_Task objective_
Return the entire listing, word for word.

- - - -

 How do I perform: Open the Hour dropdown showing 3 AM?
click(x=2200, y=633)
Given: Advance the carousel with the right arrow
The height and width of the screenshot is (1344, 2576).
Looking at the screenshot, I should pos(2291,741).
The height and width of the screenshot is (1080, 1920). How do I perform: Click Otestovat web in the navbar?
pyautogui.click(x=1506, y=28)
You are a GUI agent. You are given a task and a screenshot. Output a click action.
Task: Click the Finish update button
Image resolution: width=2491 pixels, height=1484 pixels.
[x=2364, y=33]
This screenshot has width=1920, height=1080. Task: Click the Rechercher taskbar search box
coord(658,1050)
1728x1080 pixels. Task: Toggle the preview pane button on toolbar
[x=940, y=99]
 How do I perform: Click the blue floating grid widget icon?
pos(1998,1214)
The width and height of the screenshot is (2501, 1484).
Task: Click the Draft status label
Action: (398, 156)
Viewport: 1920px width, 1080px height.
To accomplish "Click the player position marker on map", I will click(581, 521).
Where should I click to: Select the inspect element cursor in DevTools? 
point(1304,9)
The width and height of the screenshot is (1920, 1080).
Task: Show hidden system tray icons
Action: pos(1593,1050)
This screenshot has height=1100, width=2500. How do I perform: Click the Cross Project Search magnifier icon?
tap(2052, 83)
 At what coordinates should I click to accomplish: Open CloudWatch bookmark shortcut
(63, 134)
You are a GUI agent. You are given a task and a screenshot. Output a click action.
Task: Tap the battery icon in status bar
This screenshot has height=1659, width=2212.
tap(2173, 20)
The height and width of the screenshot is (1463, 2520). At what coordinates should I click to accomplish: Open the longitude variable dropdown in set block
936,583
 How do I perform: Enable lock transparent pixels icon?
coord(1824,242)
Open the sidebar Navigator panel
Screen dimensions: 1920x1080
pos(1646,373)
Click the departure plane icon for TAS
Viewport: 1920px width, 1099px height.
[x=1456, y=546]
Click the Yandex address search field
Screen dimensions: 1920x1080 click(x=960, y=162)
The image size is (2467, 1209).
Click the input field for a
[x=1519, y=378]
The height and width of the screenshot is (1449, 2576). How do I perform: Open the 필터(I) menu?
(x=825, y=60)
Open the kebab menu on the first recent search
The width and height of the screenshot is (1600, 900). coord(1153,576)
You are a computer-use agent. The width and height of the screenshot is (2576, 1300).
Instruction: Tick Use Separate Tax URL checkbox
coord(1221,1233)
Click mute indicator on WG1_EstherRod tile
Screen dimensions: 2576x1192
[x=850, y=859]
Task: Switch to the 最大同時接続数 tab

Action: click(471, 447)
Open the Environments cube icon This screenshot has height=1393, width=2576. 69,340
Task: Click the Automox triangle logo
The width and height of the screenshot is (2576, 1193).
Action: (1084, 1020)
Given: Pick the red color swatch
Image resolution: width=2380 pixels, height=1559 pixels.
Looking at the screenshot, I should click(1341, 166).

- - - -

_Exercise result_
 How do I perform: Open the Hour dropdown showing 3 AM?
click(x=2200, y=633)
Given: Advance the carousel with the right arrow
The height and width of the screenshot is (1344, 2576).
Looking at the screenshot, I should pos(2291,741).
The height and width of the screenshot is (1080, 1920). How do I perform: Click Otestovat web in the navbar?
pyautogui.click(x=1506, y=28)
You are a GUI agent. You are given a task and a screenshot. Output a click action.
Task: Click the Finish update button
Image resolution: width=2491 pixels, height=1484 pixels.
[x=2364, y=33]
This screenshot has width=1920, height=1080. Task: Click the Rechercher taskbar search box
coord(658,1050)
1728x1080 pixels. Task: Toggle the preview pane button on toolbar
[x=940, y=99]
 How do I perform: Click the blue floating grid widget icon?
pos(1998,1214)
The width and height of the screenshot is (2501, 1484).
Task: Click the Draft status label
Action: (398, 156)
Viewport: 1920px width, 1080px height.
To accomplish "Click the player position marker on map", I will click(581, 521).
Where should I click to: Select the inspect element cursor in DevTools? 
point(1304,9)
The width and height of the screenshot is (1920, 1080).
Task: Show hidden system tray icons
Action: pos(1593,1050)
This screenshot has height=1100, width=2500. How do I perform: Click the Cross Project Search magnifier icon?
tap(2052, 83)
 At what coordinates should I click to accomplish: Open CloudWatch bookmark shortcut
(63, 134)
You are a GUI agent. You are given a task and a screenshot. Output a click action.
Task: Tap the battery icon in status bar
This screenshot has height=1659, width=2212.
tap(2173, 20)
The height and width of the screenshot is (1463, 2520). At what coordinates should I click to accomplish: Open the longitude variable dropdown in set block
936,583
 How do I perform: Enable lock transparent pixels icon?
coord(1824,242)
Open the sidebar Navigator panel
Screen dimensions: 1920x1080
pos(1646,373)
Click the departure plane icon for TAS
Viewport: 1920px width, 1099px height.
[x=1456, y=546]
Click the Yandex address search field
Screen dimensions: 1920x1080 click(x=960, y=162)
The image size is (2467, 1209).
Click the input field for a
[x=1519, y=378]
The height and width of the screenshot is (1449, 2576). How do I perform: Open the 필터(I) menu?
(x=825, y=60)
Open the kebab menu on the first recent search
The width and height of the screenshot is (1600, 900). coord(1153,576)
You are a computer-use agent. The width and height of the screenshot is (2576, 1300).
Instruction: Tick Use Separate Tax URL checkbox
coord(1221,1233)
Click mute indicator on WG1_EstherRod tile
Screen dimensions: 2576x1192
[x=850, y=859]
Task: Switch to the 最大同時接続数 tab

Action: click(471, 447)
Open the Environments cube icon This screenshot has height=1393, width=2576. 69,340
Task: Click the Automox triangle logo
The width and height of the screenshot is (2576, 1193).
Action: (1084, 1020)
Given: Pick the red color swatch
Image resolution: width=2380 pixels, height=1559 pixels.
Looking at the screenshot, I should click(1341, 166).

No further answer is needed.